Methods- The physicians divided patients into either an ED (≥900 kcal/day) or a non-ED group (<900 kcal/day).
- They compared cumulative non-ADA-LOR rates between groups.
- They also evaluated the effects of ED intake to reduce ADA-LOR in anti-tumor necrosis factor-alpha (TNFα) naïve and infliximab (IFX)-intolerant or refractory CD patients.
- They measured serum ADA and TNFα levels.
- A total of 117 CD patients were enrolled into the ED (n = 25) or non-ED (n = 92) groups.

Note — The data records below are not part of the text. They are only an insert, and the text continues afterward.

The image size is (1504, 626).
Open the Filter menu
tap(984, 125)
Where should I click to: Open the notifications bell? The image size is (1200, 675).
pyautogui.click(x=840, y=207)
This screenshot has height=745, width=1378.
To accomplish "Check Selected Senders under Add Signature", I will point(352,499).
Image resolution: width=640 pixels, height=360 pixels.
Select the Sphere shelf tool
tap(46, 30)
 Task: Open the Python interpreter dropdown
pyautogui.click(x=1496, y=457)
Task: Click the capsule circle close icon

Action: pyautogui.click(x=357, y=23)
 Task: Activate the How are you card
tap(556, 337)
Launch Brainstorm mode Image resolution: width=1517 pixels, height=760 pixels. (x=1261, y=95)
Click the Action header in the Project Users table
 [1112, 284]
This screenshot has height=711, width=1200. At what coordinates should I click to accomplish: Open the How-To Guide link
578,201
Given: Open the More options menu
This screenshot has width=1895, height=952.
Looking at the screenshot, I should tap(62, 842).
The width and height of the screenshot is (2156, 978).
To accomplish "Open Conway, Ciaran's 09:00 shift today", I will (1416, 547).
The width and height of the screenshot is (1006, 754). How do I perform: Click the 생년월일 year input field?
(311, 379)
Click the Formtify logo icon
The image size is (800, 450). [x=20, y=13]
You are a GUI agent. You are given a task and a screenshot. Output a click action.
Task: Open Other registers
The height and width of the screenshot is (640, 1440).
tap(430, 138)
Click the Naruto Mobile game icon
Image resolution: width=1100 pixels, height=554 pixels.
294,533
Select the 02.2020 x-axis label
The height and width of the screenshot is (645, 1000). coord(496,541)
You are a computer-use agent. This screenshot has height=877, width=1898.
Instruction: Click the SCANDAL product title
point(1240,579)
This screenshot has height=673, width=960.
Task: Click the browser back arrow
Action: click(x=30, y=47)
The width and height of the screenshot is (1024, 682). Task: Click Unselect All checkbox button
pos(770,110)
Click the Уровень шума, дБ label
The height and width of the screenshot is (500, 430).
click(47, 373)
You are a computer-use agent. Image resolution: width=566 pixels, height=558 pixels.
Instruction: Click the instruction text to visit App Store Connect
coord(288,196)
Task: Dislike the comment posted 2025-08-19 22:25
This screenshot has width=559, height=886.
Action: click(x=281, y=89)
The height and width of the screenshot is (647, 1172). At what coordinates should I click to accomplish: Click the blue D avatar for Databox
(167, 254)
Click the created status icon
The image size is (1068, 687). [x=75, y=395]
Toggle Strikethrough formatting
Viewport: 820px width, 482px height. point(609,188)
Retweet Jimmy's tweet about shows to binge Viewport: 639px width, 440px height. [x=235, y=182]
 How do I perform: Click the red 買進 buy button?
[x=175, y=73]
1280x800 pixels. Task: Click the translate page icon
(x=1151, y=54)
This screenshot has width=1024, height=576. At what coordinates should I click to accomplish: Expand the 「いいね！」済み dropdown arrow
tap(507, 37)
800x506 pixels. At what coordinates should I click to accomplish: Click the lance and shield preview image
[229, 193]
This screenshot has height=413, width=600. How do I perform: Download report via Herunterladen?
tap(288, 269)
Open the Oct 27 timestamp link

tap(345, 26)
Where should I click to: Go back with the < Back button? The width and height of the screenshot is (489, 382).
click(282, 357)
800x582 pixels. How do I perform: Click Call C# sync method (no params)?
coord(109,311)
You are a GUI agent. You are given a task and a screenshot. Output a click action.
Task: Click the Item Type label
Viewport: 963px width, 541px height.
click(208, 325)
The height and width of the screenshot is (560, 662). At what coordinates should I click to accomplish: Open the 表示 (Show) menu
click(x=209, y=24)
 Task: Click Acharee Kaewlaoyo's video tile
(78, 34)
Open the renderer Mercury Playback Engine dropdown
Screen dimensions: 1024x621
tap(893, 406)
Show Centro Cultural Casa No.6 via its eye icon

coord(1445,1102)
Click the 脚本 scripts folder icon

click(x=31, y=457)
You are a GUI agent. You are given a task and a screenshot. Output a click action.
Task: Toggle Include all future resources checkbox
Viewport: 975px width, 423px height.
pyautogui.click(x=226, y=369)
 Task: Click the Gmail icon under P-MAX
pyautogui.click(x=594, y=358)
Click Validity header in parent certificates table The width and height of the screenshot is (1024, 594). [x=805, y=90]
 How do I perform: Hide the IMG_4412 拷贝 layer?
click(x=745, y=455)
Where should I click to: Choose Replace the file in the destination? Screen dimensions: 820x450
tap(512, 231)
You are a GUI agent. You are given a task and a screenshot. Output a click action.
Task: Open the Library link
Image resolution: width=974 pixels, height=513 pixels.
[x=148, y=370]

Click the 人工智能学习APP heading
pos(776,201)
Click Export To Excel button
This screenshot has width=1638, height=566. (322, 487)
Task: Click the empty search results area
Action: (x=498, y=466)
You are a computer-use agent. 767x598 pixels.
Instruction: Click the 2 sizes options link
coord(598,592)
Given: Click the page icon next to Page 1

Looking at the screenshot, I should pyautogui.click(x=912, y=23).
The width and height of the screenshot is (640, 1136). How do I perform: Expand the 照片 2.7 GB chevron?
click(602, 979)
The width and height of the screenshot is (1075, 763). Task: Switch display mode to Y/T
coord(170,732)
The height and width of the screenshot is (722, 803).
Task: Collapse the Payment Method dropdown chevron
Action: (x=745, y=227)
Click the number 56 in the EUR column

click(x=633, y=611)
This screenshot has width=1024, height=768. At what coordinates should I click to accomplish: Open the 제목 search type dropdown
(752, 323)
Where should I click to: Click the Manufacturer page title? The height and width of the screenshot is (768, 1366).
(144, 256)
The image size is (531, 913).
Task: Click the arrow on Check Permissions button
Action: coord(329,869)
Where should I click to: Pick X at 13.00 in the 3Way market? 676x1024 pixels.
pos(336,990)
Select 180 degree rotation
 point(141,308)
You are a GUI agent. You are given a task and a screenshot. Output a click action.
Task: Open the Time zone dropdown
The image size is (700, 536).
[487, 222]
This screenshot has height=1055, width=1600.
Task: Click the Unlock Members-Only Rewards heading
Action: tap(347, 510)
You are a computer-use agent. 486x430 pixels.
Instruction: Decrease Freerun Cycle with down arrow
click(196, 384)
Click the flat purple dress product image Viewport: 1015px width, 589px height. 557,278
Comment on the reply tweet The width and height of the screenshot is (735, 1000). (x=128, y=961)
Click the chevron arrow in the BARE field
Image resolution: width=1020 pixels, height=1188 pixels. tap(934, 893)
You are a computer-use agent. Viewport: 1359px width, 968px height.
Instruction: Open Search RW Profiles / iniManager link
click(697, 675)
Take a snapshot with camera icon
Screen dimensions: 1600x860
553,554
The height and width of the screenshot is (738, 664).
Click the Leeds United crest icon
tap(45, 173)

- ED intake was not an independent reducing factor for ADA-LOR (adjusted hazard ratio = 0.725; 95% confidence interval: 0.448-1.180; p = 0.196) in all patients, although the cumulative non-ADA-LOR rate was higher in the ED group than in the non-ED group.
- In IFX-intolerant or refractory patients, ED intake was significantly more effective in reducing ADA-LOR than in anti-TNFα naïve patients in a dose-related manner (p for interaction < 0.20).
- Between the groups, serum ADA levels did not differ.
- At week 28, serum TNFα levels were significantly lower in the ED group than in the non-ED group (p = 0.044) and week 52 (p = 0.043).